Mexico aims for Aztec coronation of Vienna – courthouse press service
VIENNA (AFP) – This is one of the top attractions of the Weltmuseum in Vienna, an ancient Aztec headdress resplendent with iridescent blue-green feathers nearly six feet wide with a centerpiece emblazoned with hundreds of gold coins.
This week, a long-standing feud over where she should be displayed was reignited when Mexican President Andres Manuel Lopez Obrador said he asked his wife to persuade Austrian authorities to allow the exhibition of the headdress in Mexico in 2021 for the celebrations of the country. 200th anniversary of independence.
Weltmuseum director Christian Schicklgruber told AFP that Lopez Obrador’s wife Beatriz Gutierrez “visited Austrian President” Alexander Van der Bellen on Monday.
“And during this meeting, she showed a letter from her husband asking for the loan of the feather headdress.”
Schicklgruber says the request is currently being investigated by the Austrian Ministry of Culture.
This is not the first request of this type that Gutierrez presents during his current trip to Europe.
Last week, she met Italian President Sergio Mattarella and handed him a letter requesting the loan of two manuscripts from the Aztec era, again on display in 2021.
As for the headdress, Lopez Obrador seems to recognize that the request may well be denied.
“It’s an almost impossible mission, since they (the Austrians) make it their own,” he wrote on Twitter earlier this week.
The next day, at his daily press conference, Lopez Obrador set an even more candid tone on where the headdress belonged, calling it a “piece of ours, of Mexico” and saying the Austrians had it ” capture”.
But the Weltmuseum maintains that the piece is too fragile to be moved.
“We have an Aztec exhibit on display now downstairs and that would fit into that exhibit. But we do not have the right to drop it, it is really too fragile, ”explains Gerard van Bussel, curator of the North and Central America department of the Weltmuseum.
Schicklgruber says that a loan “would risk damage which would ultimately destroy the object.”
As a result of a study carried out between 2010 and 2012 – with the participation of Mexican experts – both parties agreed that the headdress could not be transported safely.
Since 2017, it has been exhibited in a custom-made “vibration-free” cabinet.
“Just consider the fact that it is over 500 years old,” says van Bussel, recalling that it is the only coin of its kind to have survived the time of the conquest of the Aztec Empire.
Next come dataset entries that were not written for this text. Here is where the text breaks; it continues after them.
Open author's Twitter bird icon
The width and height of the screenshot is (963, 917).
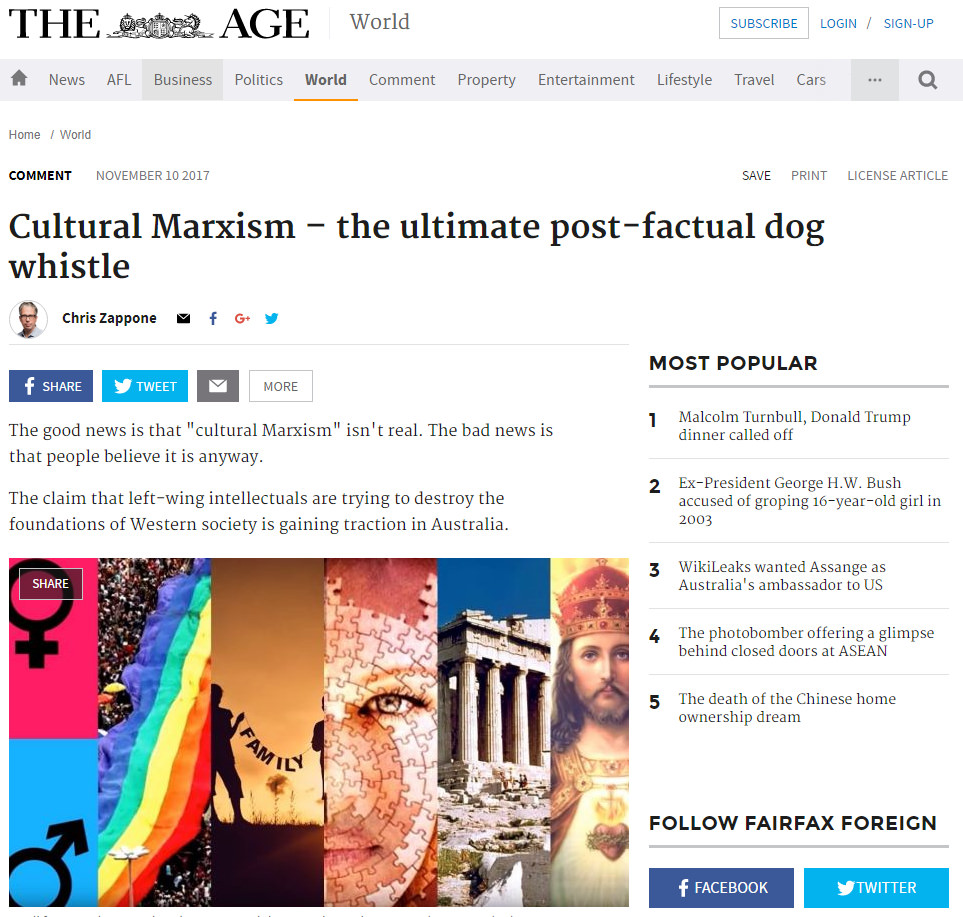click(x=271, y=318)
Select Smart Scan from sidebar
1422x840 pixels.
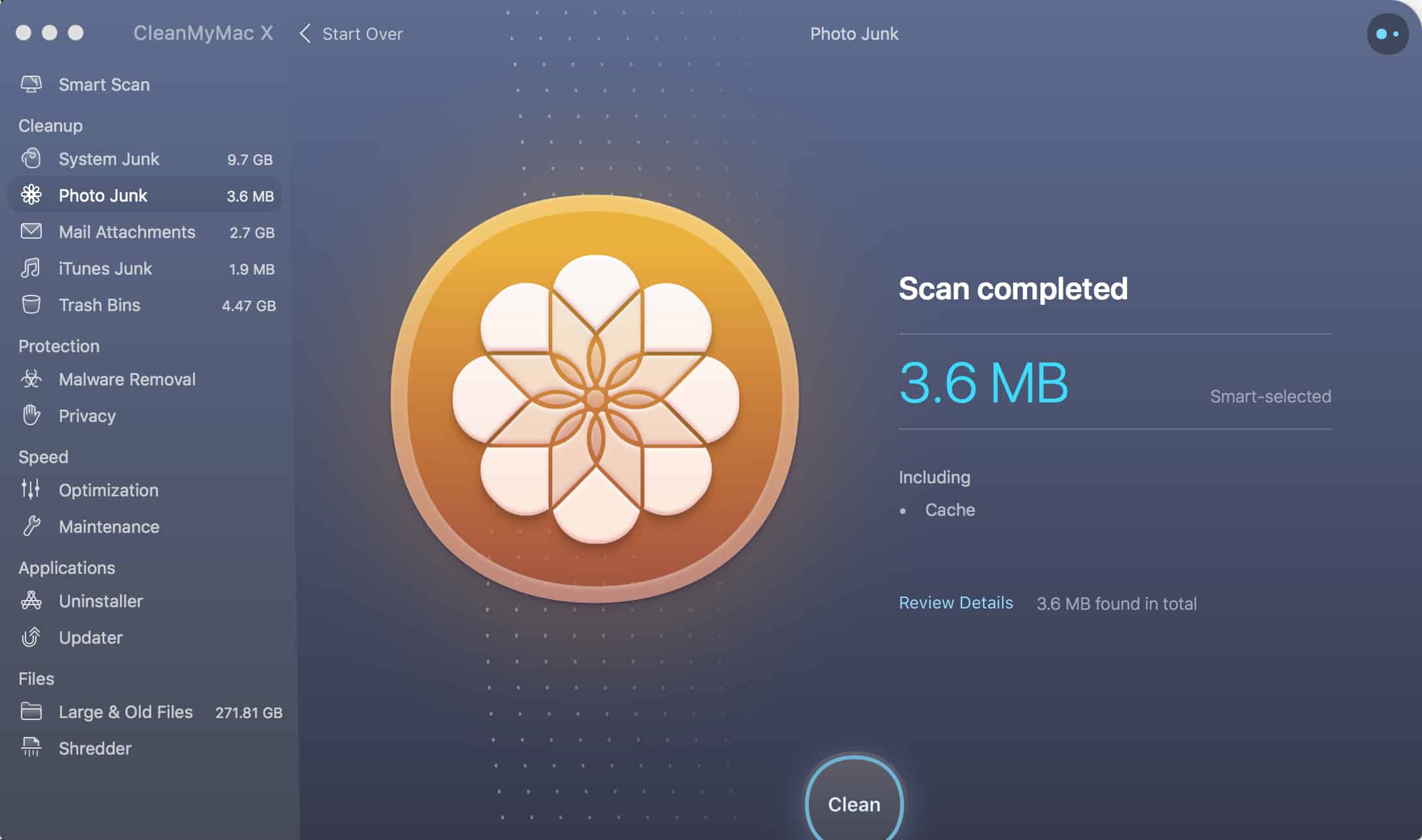coord(104,84)
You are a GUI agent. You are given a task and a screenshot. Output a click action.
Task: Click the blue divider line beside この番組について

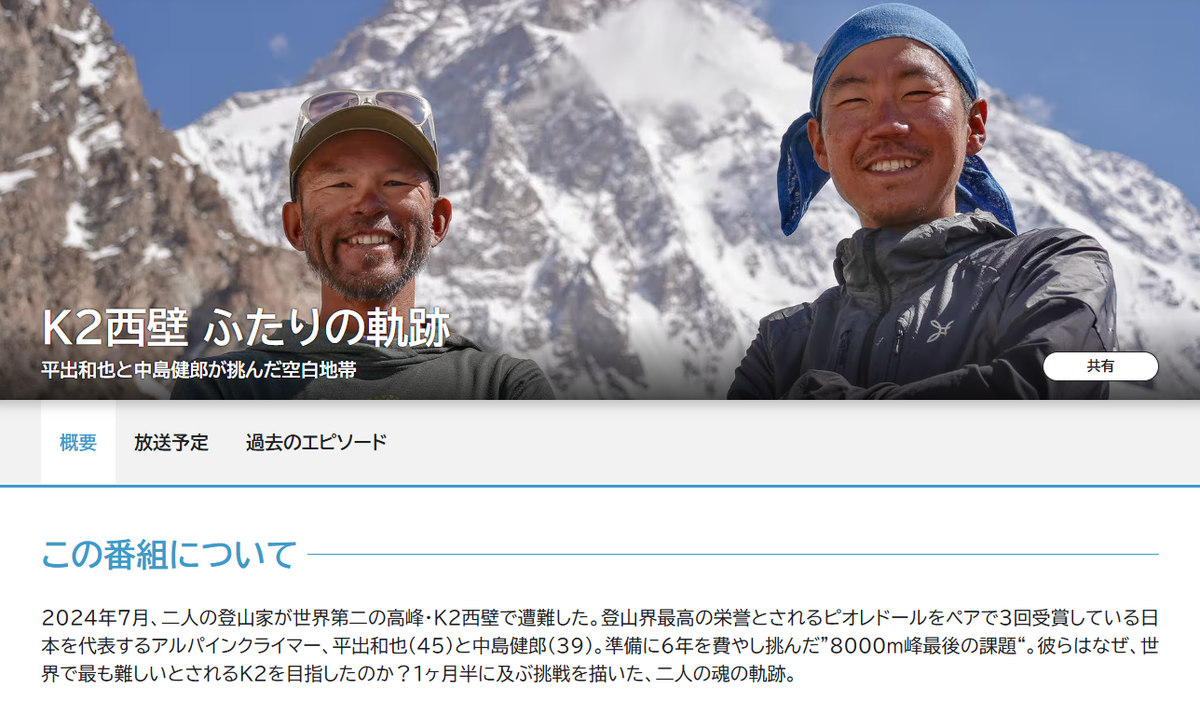coord(733,554)
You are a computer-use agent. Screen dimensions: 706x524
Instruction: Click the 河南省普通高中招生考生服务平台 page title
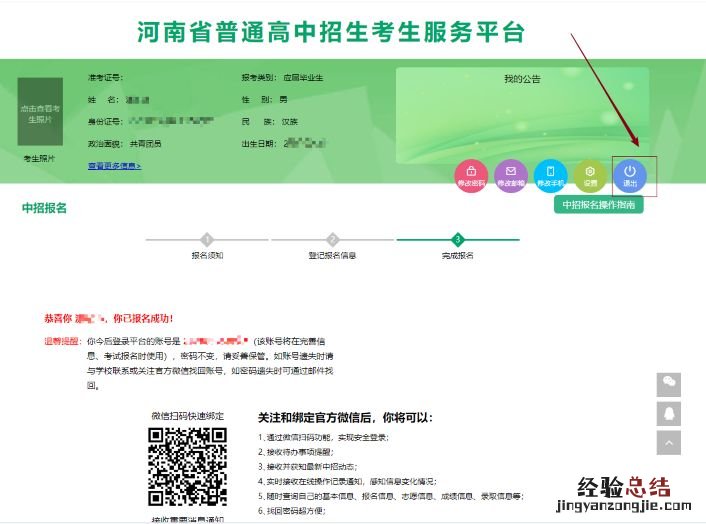331,32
Ivan Escamilla, historian and researcher at the National University of Mexico, agrees the coin should not be moved, telling AFP it was “a miracle” that it survived so long.
It is not known for sure how the headdress ended up in Europe, but van Bussel says the first recorded mention of it is in an inventory of a Habsburg collection in the Austrian Tyrol region in the late 16th century, or so. 75 years after the conquest of the Aztec capital.
From there he went through various Austrian collections before landing at the Weltmuseum.
As to why Lopez Obrador chose to revisit the controversy now, Mexican pundits say he could star in a national gallery.
“Lopez Obrador plays with symbols and this is one of them,” explains historian and political scientist Jose Antonio Crespo.
“It’s a way of saying: ‘I am with the people… I am the one who tries to recover what the Europeans have taken from us.’ “
The symbolic value of the headdress is all the stronger as it is sometimes believed to have been worn by the Aztec Emperor Moctezuma – although van Bussel warns that there is no evidence of this.
But the question also has broader significance as debates rage elsewhere about the ethics of museum collections – especially those located in former colonial powers – and how they were put together.
While it’s doubtful the headdress will go anywhere anytime soon, the Weltmuseum has at least taken a step to make it more accessible to the Mexican public.
For those who can make it to the Austrian capital, Mexican citizens have enjoyed free entry to the museum since 2012.